*The request*. Pick out every row below that contains the word "screenshot", and copy each one in full.

*Data records*.
-- START --

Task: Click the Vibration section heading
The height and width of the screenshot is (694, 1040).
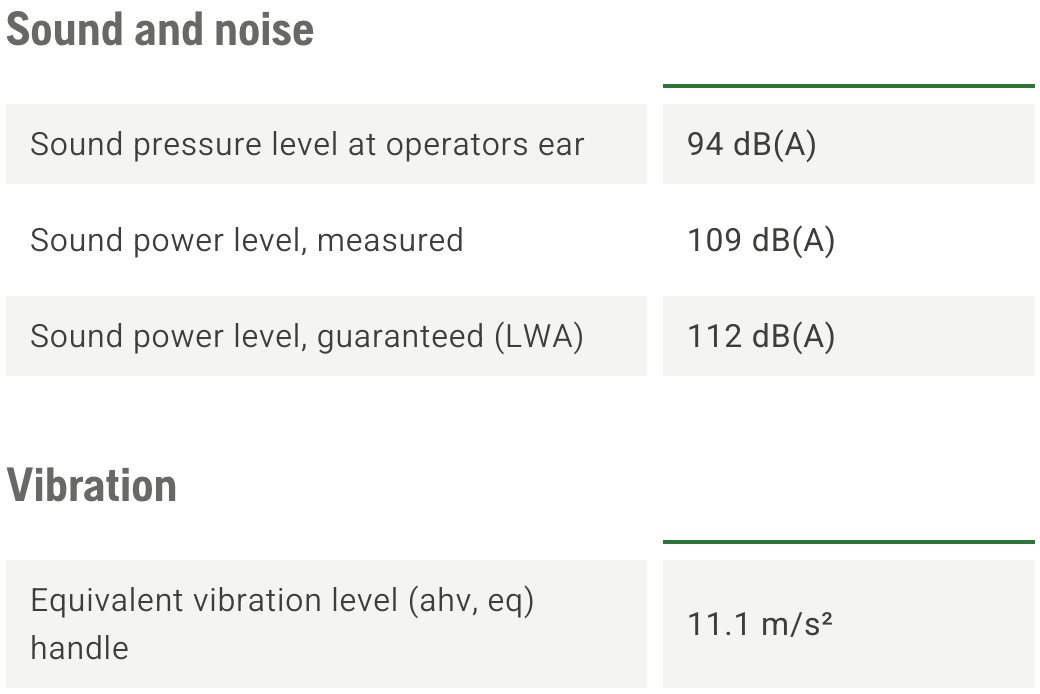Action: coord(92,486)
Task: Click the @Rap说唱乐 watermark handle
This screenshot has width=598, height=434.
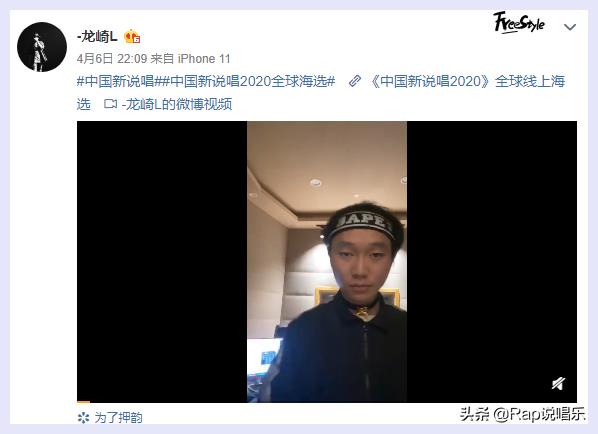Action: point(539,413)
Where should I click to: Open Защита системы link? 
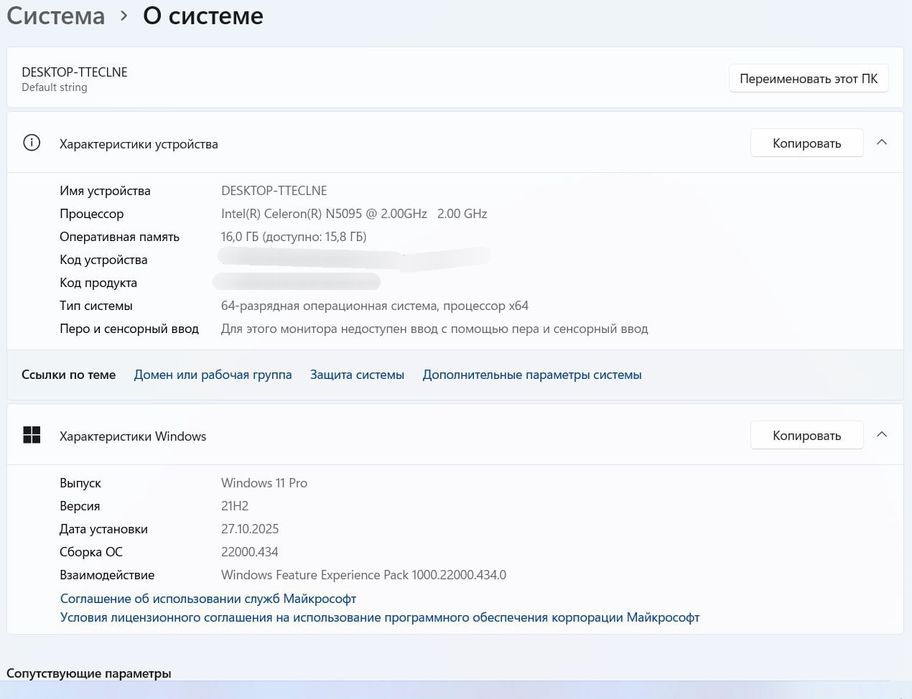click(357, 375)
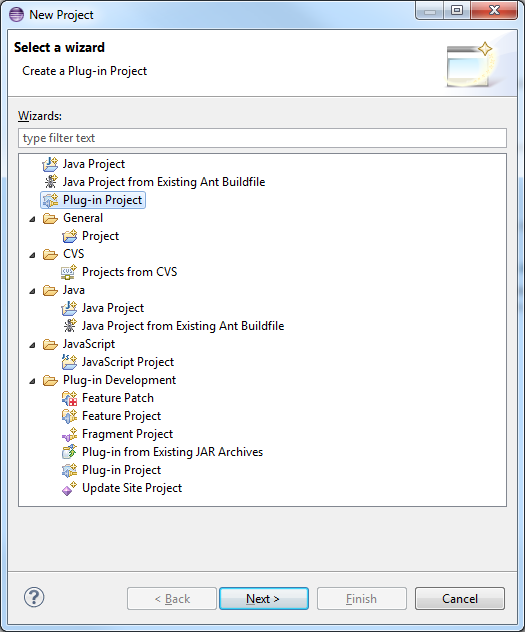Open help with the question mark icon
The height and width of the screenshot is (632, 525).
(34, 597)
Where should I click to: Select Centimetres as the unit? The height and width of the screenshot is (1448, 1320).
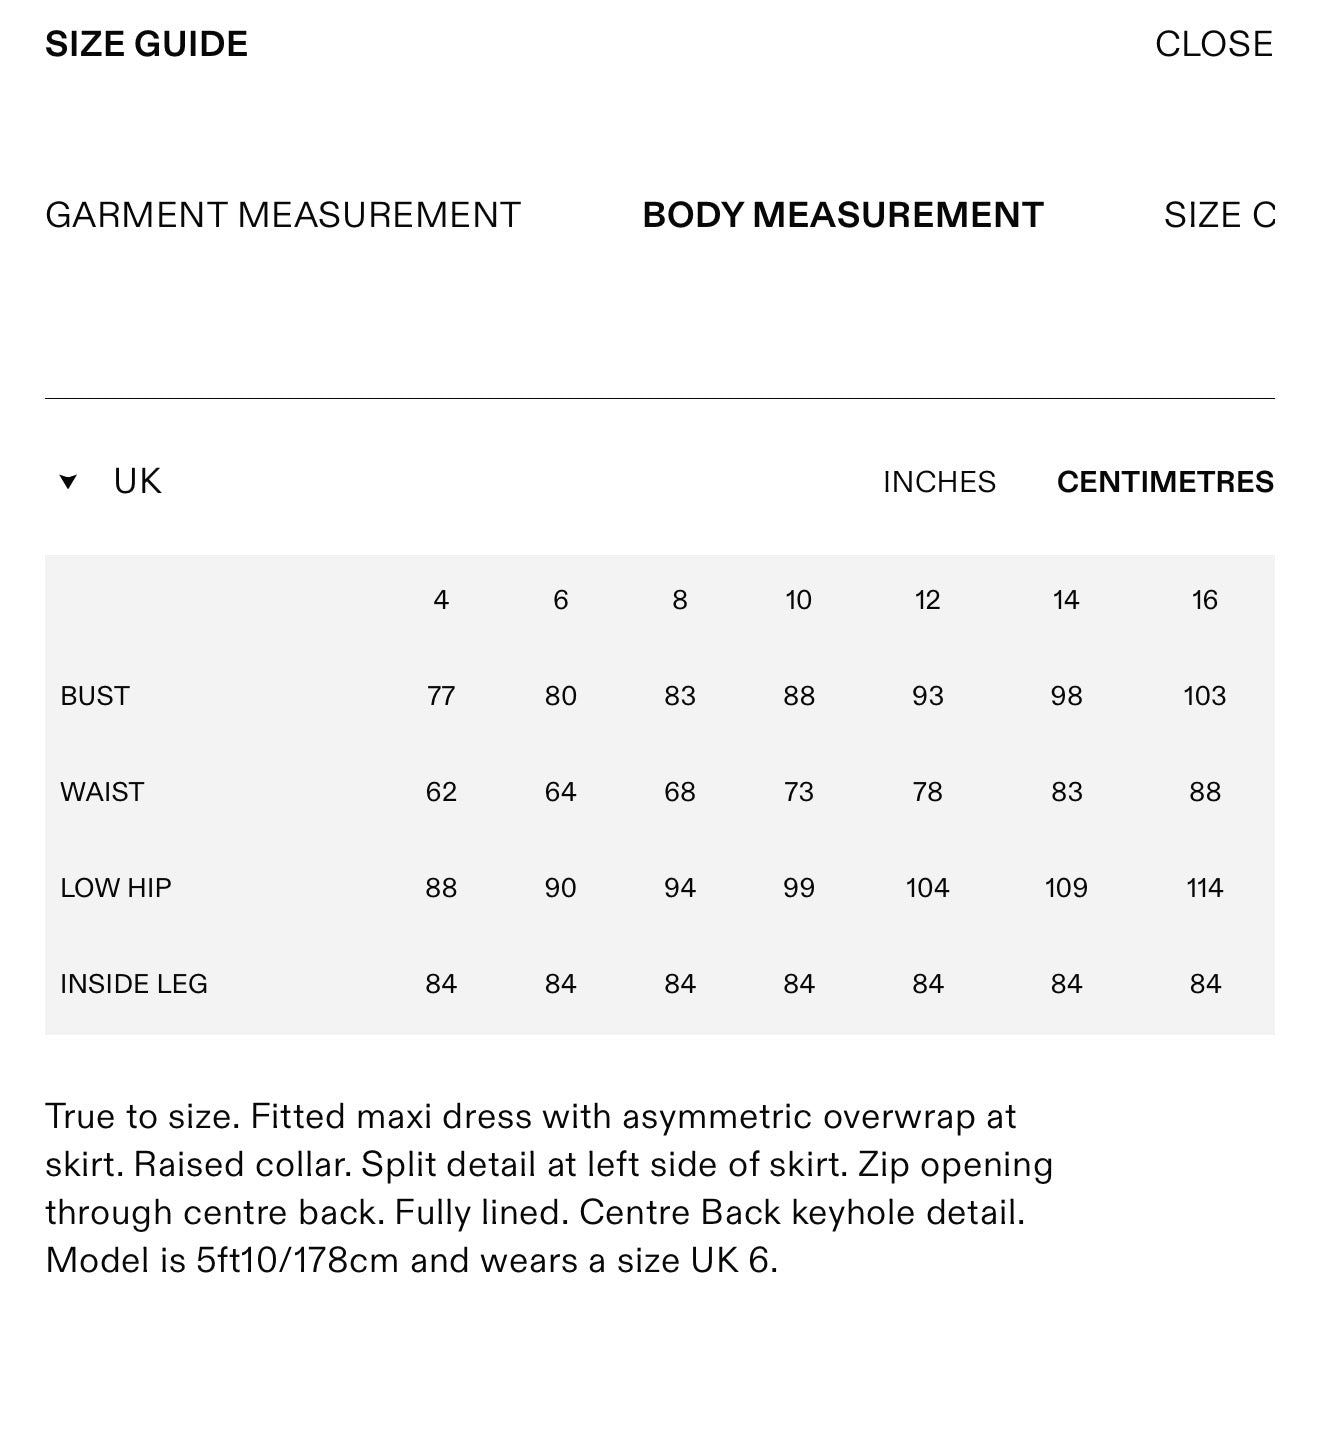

-- END --
-- START --

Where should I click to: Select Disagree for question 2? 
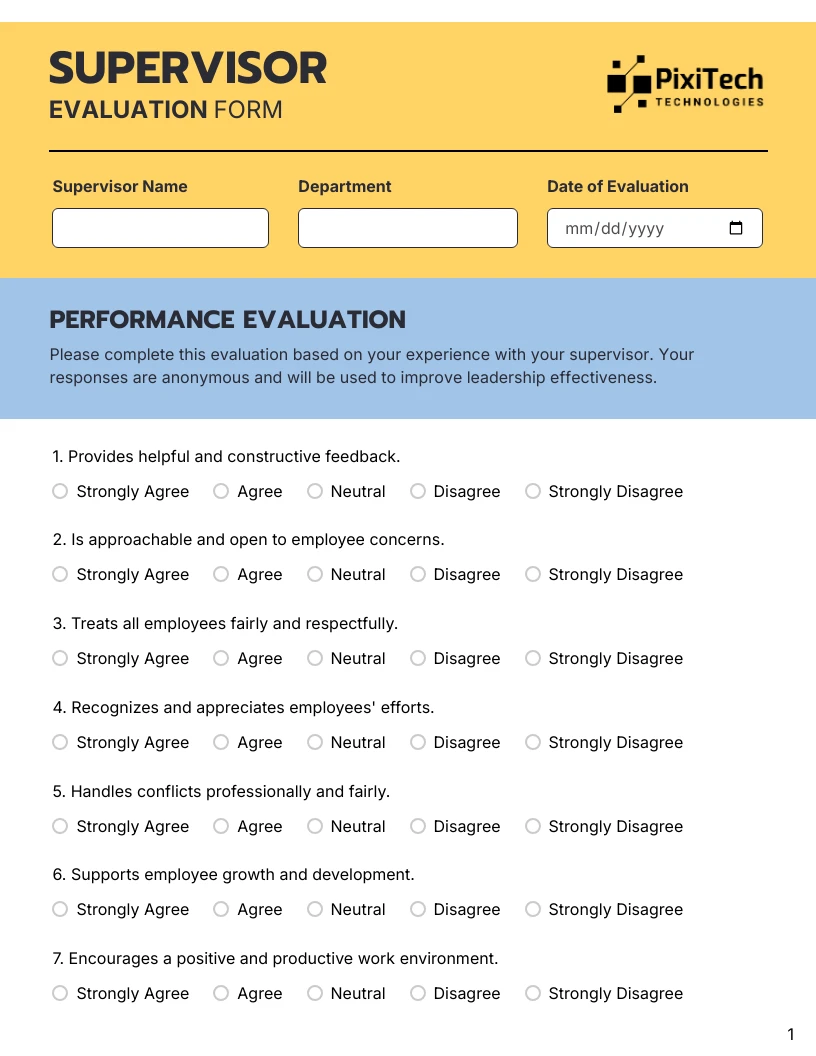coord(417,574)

-- END --

*Solution to this task*.
The height and width of the screenshot is (694, 1040).
This screenshot has width=598, height=434.
The height and width of the screenshot is (632, 525).
Where should I click to: Select Centimetres as the unit? The height and width of the screenshot is (1448, 1320).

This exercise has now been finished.